Tal vez al chico sólo le dolía la pierna. A lo mejor Hollywood se había dado cuenta durante su breve caminata que no tendría fuerzas para volver a recorrer todo el camino.
Price frenó junto al otro coche, pero Keene no se movió.
—Compruébalo, será mejor que te asegures ahora —dijo Silverstein.
Hollywood bajó de un salto y llegó a la puerta de la Subaru en dos zancadas. Probó a abrir la puerta, luego se agachó y, cubriéndose los lados de la cara con las manos acercó su cara al cristal. Se apartó, meneó la cabeza y, cuando Cam se acercó a él, Hollywood retrocedió hacia la camioneta y la rozó como si fuera un jugador de béisbol que tocara la base.
—¡Vamos con ellos! ¡Yo quiero ir con ellos! —Manny fue tambaleándose hacia Hollywood, hacia donde estaban, aunque el otro lado de la camioneta estaba más cerca—. ¡Sawyer siempre sabe lo que dice!
—No seas tonto. —Silverstein agarró a Manny del brazo.

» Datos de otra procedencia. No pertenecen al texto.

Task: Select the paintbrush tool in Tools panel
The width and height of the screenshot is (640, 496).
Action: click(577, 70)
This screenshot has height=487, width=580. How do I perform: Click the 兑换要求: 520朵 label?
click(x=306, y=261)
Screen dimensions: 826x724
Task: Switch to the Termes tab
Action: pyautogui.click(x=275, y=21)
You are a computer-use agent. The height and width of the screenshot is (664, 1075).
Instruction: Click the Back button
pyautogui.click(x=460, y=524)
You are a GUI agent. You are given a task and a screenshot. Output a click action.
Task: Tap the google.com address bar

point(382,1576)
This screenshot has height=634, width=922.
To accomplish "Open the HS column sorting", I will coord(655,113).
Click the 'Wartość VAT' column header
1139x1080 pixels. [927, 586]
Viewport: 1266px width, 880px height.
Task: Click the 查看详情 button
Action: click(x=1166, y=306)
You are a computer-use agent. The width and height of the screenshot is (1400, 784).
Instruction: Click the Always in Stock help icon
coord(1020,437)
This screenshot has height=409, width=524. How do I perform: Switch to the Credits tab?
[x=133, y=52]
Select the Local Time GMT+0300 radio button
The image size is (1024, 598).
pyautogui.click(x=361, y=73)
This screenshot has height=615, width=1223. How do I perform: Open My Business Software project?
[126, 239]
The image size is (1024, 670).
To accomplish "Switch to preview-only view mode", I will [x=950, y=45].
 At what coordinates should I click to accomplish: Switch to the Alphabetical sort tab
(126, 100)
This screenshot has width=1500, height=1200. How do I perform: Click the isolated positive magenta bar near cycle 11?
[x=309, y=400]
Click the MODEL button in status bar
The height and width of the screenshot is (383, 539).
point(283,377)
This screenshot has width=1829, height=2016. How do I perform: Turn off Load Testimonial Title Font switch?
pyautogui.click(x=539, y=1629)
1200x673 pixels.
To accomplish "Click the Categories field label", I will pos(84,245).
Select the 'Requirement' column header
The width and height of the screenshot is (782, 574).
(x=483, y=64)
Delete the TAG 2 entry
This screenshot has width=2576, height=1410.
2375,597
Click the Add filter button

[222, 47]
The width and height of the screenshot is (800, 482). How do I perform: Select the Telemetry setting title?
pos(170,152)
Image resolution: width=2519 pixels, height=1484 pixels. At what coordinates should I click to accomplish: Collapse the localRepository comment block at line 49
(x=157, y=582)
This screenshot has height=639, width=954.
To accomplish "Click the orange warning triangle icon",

La sorpresa de Cam ante aquella reacción se desvaneció al ver que McCraney también agarraba a Manny y Nielsen se movía para cerrarle el paso. Aquellos hombres se sentían tan amenazados por cualquier alternativa a su manera de pensar que lucharían para evitar que los demás escogieran otra opción. Tal vez la sensación de seguridad dependía del número de gente que le apoyaba.
—¡El pie! —gritó Price por la ventana del conductor—. ¡No puedes caminar con el pie así, Manny!
—Está en mejores condiciones que la mayoría de vosotros —replicó Cam. Craso error. Manny había logrado zafarse de ellos, pero ahora Silverstein lo agarraba por la cintura y McCraney utilizaba las dos manos para bloquear el brazo izquierdo del chico. Las intimidaciones y amenazas sólo habían reforzado su decisión.
Manny se zafó de Silverstein de un empujón y Cam dio un golpazo en la camioneta.
—¡Soltadlo!
—¡Vamos, muévela, vamos...! —gritó Price a Hollywood.
El disparo sonó tan fuerte que Cam se retiró de un traspié de la pelea, conmocionado por aquel estruendo.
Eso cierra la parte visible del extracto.